Questo meccanismo assicura che il valore del TFR accumulato sia parzialmente protetto dall’inflazione.
La destinazione del TFR: azienda o fondo pensione?
Al momento dell’assunzione, il lavoratore ha sei mesi di tempo per decidere dove destinare le quote future del proprio TFR. Le opzioni principali sono due:
- Mantenere il TFR in azienda: In questo caso, le somme accantonate rimangono presso il datore di lavoro fino alla fine del rapporto. Per le aziende con almeno 50 dipendenti, le quote confluiscono in un apposito Fondo di Tesoreria gestito dall’INPS.
- Destinare il TFR a una forma di previdenza complementare: Il lavoratore può scegliere di versare le quote maturande in un fondo pensione. Questa scelta mira a costruire una pensione integrativa a quella pubblica.
Se il lavoratore non esprime una scelta entro sei mesi, si applica il meccanismo del silenzio-assenso: il TFR viene automaticamente destinato al fondo pensione previsto dal contratto collettivo nazionale di lavoro o, in assenza, a un fondo specifico istituito presso l’INPS.
L’anticipo del TFR: quando e come richiederlo
In determinate circostanze, è possibile richiedere una parte del TFR accumulato anche prima della fine del rapporto di lavoro. La legge prevede però dei requisiti precisi per poter accedere a questa possibilità.
Requisiti per la richiesta
Per poter chiedere un’anticipazione, il lavoratore deve avere almeno otto anni di servizio presso lo stesso datore di lavoro. L’importo richiesto non può superare il 70% del totale maturato fino a quel momento. L’anticipo può essere concesso una sola volta nel corso del rapporto di lavoro.
Motivazioni ammesse
La richiesta di anticipo deve essere giustificata da specifiche necessità. Le principali sono:
- Spese sanitarie: Per terapie e interventi straordinari riconosciuti da strutture pubbliche, per sé o per i familiari.
- Acquisto della prima casa: Per sé o per i propri figli, da documentare con un atto notarile o un compromesso registrato.
- Spese durante congedi parentali: Per sostenere i costi durante i periodi di astensione facoltativa per la cura dei figli.
I contratti collettivi possono prevedere condizioni di maggior favore o ulteriori casistiche per la richiesta di anticipo.
Cosa fare se l’azienda non paga il TFR
Il pagamento del TFR è un obbligo del datore di lavoro.

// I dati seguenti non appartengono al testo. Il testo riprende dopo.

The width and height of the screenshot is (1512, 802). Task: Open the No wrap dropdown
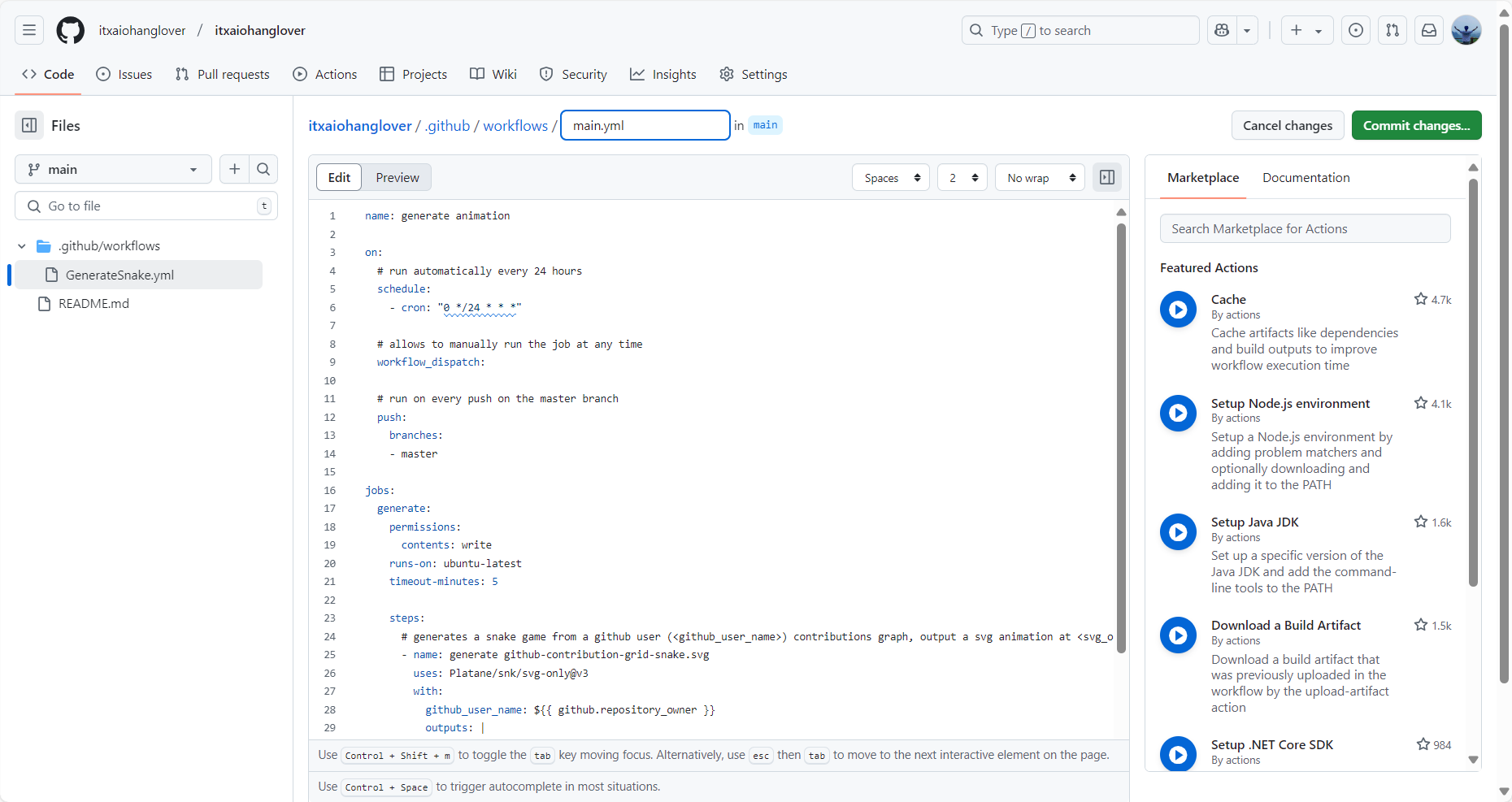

Se, alla cessazione del rapporto, l’azienda non corrisponde la somma dovuta, il lavoratore ha degli strumenti per tutelarsi. Il primo passo è inviare una comunicazione formale di sollecito. Se il mancato pagamento persiste a causa di difficoltà economiche o insolvenza dell’azienda, interviene il Fondo di Garanzia dell’INPS. Questo fondo si sostituisce al datore di lavoro insolvente e paga al lavoratore il TFR spettante. Per attivare il fondo, è necessario che sia accertato lo stato di insolvenza dell’azienda, ad esempio tramite una procedura di fallimento, concordato preventivo o un’esecuzione forzata risultata infruttuosa.